Юрай Гордубал тихонько усаживается на свой чемодан. Умна Полана, умеет вести хозяйство; по всему видать, у нее не меньше дюжины коров, а может, и больше. Слава богу, не зря я работал; только до чего же жарко в шахте, милая, знала бы ты, что там за пекло!

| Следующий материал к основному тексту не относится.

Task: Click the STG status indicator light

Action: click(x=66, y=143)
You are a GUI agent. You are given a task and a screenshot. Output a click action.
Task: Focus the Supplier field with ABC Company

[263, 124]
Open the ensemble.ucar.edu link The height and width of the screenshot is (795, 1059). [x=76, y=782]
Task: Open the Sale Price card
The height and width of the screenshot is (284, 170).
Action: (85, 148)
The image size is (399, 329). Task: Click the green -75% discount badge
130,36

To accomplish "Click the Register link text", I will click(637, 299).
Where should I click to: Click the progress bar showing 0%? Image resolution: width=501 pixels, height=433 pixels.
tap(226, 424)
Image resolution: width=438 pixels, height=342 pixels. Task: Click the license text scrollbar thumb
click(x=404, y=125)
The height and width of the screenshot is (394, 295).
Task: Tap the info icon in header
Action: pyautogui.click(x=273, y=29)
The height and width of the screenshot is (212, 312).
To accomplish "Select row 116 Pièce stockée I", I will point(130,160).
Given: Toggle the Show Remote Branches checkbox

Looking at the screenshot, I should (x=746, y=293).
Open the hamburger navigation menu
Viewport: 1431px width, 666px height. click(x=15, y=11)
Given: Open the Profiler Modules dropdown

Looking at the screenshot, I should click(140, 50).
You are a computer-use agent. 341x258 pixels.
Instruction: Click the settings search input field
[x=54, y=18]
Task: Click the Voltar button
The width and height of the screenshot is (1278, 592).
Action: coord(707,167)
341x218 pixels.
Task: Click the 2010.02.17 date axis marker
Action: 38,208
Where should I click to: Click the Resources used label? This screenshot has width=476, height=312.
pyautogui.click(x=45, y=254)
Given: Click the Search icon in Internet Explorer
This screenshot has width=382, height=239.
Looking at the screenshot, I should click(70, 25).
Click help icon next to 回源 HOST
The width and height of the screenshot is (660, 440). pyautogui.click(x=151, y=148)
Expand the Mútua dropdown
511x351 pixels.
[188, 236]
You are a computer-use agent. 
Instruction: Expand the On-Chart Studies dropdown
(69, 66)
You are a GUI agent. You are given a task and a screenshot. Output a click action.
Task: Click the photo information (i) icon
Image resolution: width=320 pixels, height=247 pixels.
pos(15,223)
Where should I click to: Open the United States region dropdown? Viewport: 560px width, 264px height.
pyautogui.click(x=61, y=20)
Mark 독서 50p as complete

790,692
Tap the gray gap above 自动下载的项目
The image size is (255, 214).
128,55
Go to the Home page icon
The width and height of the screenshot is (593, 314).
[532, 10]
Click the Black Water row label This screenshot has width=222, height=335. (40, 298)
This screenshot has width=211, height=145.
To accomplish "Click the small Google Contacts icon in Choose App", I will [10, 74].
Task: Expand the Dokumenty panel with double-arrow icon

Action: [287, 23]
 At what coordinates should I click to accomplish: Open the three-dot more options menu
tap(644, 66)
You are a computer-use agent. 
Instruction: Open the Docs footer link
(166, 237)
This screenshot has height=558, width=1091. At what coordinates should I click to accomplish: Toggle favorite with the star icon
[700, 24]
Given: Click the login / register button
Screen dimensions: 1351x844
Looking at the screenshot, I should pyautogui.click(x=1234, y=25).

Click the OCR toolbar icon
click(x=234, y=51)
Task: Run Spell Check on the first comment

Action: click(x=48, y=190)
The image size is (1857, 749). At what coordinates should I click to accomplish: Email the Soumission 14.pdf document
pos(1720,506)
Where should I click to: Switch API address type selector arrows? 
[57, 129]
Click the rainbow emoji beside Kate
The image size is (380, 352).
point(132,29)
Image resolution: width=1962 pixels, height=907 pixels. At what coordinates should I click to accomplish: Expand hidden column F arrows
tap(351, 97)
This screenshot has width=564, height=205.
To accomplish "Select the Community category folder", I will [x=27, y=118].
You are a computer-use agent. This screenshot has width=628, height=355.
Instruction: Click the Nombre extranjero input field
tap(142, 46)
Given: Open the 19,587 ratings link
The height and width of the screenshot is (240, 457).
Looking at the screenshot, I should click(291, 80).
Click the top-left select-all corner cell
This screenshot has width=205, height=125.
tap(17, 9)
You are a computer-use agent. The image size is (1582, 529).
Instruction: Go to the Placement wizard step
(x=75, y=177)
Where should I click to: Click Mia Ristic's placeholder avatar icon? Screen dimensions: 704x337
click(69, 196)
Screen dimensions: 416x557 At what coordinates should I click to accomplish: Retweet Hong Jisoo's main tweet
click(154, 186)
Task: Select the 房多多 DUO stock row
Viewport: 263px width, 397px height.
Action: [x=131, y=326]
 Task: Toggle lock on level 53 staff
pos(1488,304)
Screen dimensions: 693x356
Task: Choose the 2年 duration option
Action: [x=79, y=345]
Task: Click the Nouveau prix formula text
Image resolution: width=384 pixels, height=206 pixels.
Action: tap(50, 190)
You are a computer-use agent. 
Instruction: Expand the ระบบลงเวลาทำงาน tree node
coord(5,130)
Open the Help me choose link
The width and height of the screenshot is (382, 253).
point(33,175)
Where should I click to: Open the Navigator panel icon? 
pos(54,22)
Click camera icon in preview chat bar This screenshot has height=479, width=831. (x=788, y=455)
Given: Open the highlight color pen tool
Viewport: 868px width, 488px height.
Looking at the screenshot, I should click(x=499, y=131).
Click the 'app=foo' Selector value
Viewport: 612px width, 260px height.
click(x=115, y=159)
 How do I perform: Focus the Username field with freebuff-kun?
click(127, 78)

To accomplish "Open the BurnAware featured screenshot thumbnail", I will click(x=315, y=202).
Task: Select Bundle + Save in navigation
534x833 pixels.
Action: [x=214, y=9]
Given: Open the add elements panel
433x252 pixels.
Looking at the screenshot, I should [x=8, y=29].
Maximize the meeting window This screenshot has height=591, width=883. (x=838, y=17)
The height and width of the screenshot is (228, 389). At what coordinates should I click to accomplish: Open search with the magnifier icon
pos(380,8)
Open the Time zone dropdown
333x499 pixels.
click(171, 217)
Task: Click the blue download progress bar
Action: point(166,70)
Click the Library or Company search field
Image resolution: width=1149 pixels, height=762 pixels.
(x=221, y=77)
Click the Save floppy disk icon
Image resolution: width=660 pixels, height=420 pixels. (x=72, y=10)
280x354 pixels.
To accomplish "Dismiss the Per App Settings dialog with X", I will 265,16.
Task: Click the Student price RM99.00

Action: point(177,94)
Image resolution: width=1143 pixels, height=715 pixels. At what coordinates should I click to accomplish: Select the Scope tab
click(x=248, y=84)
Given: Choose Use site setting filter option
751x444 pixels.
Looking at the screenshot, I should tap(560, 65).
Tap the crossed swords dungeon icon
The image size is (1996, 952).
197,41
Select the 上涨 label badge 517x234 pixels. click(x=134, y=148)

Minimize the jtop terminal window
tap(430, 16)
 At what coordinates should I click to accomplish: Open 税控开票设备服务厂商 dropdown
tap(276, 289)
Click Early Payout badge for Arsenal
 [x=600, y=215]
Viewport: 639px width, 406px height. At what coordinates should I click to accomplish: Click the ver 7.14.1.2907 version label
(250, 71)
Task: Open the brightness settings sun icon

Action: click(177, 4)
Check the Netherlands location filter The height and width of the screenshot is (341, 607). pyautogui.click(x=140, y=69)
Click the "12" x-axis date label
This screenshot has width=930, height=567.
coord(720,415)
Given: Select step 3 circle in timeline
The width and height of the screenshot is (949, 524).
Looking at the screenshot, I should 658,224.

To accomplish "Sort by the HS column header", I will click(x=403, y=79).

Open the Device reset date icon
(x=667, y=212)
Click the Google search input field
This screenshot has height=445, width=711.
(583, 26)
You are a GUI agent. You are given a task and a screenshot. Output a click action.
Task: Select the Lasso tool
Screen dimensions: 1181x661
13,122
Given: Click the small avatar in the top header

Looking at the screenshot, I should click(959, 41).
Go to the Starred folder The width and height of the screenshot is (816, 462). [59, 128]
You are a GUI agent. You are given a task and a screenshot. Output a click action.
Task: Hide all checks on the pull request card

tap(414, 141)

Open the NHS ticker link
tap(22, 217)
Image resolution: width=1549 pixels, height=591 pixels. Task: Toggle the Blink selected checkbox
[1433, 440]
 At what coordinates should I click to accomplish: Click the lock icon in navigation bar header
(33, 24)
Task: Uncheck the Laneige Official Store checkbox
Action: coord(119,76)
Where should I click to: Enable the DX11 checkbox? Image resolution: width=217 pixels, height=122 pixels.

Не идет Полана; Юраю Гордубалу уже не по себе, как тому, кого оставили одного в чужой избе. Погожу во дворе, решает он, заодно умоюсь. Эх, снять рубаху, пустить струю студеной воды на плечи, на голову, намочить волосы, брызгаться и гоготать от удовольствия: гей! Но это вроде бы не к месту, не время, еще не время! Накачаю пока немного воды (прежде тут был деревянный сруб, и бадья с журавлем, и глубокая тьма внизу, каким холодом и сыростью опахивало тебя, когда, бывало, наклонишься; а теперь — как в Америке, там у фермеров тоже такие колонки… С полным ведром — в хлев, напоить коров, чтоб громко зафыркали, чтоб ноздри влажно заблестели, только немного воды… Юрай намочил грязный платок, вытер лоб, лицо, руки, затылок, — а-ах, как приятно холодит! Гордубал выжал платок, поискал, куда бы его повесить, — но нет, мы еще не дома, — и он сунул мокрый платок в карман.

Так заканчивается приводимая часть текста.